刑烨堂脑袋像是被个闷锤给砸了,白茫茫一片。
他闭闭眼再睁开,“查查她这四个月在海城干什么。”
阮竹最开始一个月在哪,不知道。
只知道她开始投简历找工作是三个月前的事。
第一份工作是一家公司跑销售的,距离刑烨堂住的地方不远。
阮竹做了有一个礼拜,不做了。
因为谢燕。
刑烨堂狠狠的皱眉:“什么意思?”
谢燕之前在研究所是跑业务的。
她从研究所出来后去了一家制药厂做销售。
好巧不巧的,和阮竹碰上了。
直接把阮竹的饭碗给砸了。
还找人放出话,给之前研究所认识的。
说阮竹之前在外乱来,惹恼了刑烨堂一家,谁如果想和刑烨堂一家过不去,就尽管留阮竹。
她以为阮竹会去研究所上班,因为她学的就是这个专业。
哪知她一家研究所都没进,简历都没投。
谢燕好像是因为猜错了,恼羞成怒了。
追在后面穷追猛打,阮竹进一家赶一家。
她现在靠打零工维持生计。
去超市,是因为听说他们在招人,还听说老板是国外的,感觉谢燕应该没有这方面的人脉。
就算是如此,也不敢从网上投自己的简历,连保险都不敢让超市里的人交。
刑烨堂哑声问:“她身上的钱呢?”
她身上他给的一个亿呢?
对面茫然:“什么钱?她好像没钱吧,不然怎么会去打零工。”
刑烨堂捏着手机的手一寸寸的变紧。
半响后砰的一声把手机砸在地面,在家里破口大骂:“活该活该活该!”
“你他妈活该!”刑烨堂脸色涨红,暴跳如雷:“活该!!”
刑烨堂声音巨大到像是午夜炸响的雷。
却不过几秒,便平静了。
没再做饭,在雅米来敲门说饿的时候,给她点了块披萨。
雅米问:“叔叔是心情不好吗?”
刑烨堂若无其事道:“哪有。
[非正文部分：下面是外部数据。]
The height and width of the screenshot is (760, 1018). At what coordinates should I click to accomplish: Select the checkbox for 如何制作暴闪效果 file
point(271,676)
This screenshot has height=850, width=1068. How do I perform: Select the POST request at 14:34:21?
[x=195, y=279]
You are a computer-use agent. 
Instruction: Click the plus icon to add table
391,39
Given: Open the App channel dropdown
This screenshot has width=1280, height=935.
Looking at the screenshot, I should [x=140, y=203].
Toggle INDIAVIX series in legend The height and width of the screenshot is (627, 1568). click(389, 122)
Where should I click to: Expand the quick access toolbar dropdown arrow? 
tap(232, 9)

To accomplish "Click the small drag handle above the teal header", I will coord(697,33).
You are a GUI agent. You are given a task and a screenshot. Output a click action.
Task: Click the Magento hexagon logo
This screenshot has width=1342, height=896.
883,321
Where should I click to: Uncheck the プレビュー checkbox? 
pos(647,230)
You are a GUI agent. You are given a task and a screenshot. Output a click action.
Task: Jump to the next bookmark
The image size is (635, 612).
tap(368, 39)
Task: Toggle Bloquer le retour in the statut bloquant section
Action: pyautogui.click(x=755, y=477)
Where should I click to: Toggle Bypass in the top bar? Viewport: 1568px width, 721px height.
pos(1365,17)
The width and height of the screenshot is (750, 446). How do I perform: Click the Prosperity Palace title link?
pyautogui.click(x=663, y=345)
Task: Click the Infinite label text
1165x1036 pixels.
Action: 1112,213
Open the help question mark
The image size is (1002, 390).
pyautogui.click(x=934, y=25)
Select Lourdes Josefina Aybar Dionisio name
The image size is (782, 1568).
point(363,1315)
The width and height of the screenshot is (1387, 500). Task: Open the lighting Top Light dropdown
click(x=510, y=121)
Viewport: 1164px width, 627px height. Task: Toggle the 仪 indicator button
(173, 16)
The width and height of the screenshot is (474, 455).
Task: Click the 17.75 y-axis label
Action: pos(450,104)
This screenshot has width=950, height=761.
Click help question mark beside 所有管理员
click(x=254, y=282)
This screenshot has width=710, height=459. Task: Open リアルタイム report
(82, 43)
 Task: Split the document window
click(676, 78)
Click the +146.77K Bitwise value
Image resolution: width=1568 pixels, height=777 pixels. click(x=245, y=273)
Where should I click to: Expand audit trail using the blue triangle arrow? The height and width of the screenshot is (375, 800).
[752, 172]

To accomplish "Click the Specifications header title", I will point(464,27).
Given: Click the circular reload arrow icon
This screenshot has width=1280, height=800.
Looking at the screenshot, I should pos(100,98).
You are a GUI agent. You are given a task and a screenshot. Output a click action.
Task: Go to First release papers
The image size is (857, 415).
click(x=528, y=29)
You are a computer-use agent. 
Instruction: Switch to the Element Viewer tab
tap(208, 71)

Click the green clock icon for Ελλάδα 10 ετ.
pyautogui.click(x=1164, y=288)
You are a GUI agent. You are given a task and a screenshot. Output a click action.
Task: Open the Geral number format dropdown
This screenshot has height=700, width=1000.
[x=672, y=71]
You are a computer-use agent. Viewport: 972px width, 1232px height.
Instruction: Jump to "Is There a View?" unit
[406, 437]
”
他手掌握成拳,垂在身侧轻轻的打着颤,逞强道:“我好着呢。”
他说:“我凭什么不好。”
“我有爸妈有兄长,有伯伯伯母有弟妹,还有侄女。”刑烨堂说:“我有钱,很多很多,家里还有权势,只要我想,只要她也想,不管是谁,都别想欺负我和我身边的人,我有什么好不高兴的。”
刑烨堂眼圈泛红,全身因为气愤都在打着哆嗦,却一字一句道:“我高兴死了。”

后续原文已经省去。